Background: Build Time and Run Time

To achieve this, the system is built around three major processes - Workspace Building, CodeCollection Building and Runtime.

Workspace Building:

Workspace building is the process of creating the configuration required for the automated Tasks from RunWhen libraries that are allowed to run in your environment. It involves a process on the Local Agent that uses read-only credentials provided to discover infrastructure, platform and application resources. It matches those resources with Tasks that the team has approved.

Example: A Workspace Builder pod is given a read-only Kubernetes service account with access to the online-boutique namespace and the approval to use the RunWhen rw-cli read-only CodeCollection which contains the “Inspect Kubernetes Warning Events for ${NAMESPACE}” task. The Workspace Builder pod generates a configuration file sent to the Backend similar to the json snippet below.

CODE

{
  taskTitle: Inspect Kubernetes Warning Events for ${NAMESPACE},
  configProvided: { NAMESPACE_NAME: online-boutique }
}

CodeCollection (Library) Building:

When new Tasks are added to either public or private libraries (source code), the source code is analyzed and built into container images using the RunWhen CI/CD pipeline. For public libraries (open source), the pipeline also uses LLMs to generate thousands of embeddings where the Task is relevant, adding them to the RunWhen knowledge base. The result is both container images stored in the GCP Artifact Registry and the public and private Knowledge Bases that power the RunWhen backend system.
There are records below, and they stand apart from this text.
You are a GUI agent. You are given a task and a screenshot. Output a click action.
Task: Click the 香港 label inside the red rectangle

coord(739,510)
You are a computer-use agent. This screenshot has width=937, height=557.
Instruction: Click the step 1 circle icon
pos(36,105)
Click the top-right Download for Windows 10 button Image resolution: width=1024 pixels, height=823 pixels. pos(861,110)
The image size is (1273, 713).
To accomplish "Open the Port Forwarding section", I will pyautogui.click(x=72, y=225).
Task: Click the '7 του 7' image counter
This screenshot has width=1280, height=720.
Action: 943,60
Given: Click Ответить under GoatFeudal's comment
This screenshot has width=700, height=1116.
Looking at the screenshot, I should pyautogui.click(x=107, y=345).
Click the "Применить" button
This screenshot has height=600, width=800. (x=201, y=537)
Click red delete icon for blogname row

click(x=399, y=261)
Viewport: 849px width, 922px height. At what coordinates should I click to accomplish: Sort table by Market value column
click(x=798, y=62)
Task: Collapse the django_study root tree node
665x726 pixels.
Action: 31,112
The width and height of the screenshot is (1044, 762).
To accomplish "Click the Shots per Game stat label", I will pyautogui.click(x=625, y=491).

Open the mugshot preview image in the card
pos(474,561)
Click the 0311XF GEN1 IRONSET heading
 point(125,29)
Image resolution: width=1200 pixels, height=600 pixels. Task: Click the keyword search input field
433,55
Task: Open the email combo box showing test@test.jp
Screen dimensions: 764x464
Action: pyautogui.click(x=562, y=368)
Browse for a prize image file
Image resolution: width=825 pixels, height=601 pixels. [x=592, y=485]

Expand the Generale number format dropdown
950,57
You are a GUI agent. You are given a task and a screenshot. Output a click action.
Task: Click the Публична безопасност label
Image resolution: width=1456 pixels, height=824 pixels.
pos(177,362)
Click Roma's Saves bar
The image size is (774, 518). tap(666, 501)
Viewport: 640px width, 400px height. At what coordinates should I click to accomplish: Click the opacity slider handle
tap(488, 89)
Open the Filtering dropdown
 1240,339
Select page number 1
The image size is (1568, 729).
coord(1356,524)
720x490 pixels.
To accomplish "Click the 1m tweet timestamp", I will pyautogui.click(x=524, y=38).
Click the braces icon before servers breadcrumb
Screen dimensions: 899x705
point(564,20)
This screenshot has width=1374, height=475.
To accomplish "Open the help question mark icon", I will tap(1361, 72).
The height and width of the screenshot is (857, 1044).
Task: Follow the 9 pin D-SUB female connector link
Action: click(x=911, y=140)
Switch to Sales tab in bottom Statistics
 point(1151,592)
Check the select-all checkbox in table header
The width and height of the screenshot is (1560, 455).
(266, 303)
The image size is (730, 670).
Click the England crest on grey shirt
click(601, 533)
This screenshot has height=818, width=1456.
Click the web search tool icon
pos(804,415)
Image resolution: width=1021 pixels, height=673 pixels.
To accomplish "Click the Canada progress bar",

The list of container images used by the default CodeCollections are available on request.

Putting It Together: Runtime

At runtime, the system takes REST calls (RunWhen Web UI, Slack, etc) with natural language and converts that into a vector search in a highly specialized, tenant-specific vector database. The result is a Task configuration built during Workspace Building time that can be executed on a Worker contianer image built during CodeCollection Building time. When the Local Agent executes this Task, metadata is sent back to the backend systems to see if further Tasks are required.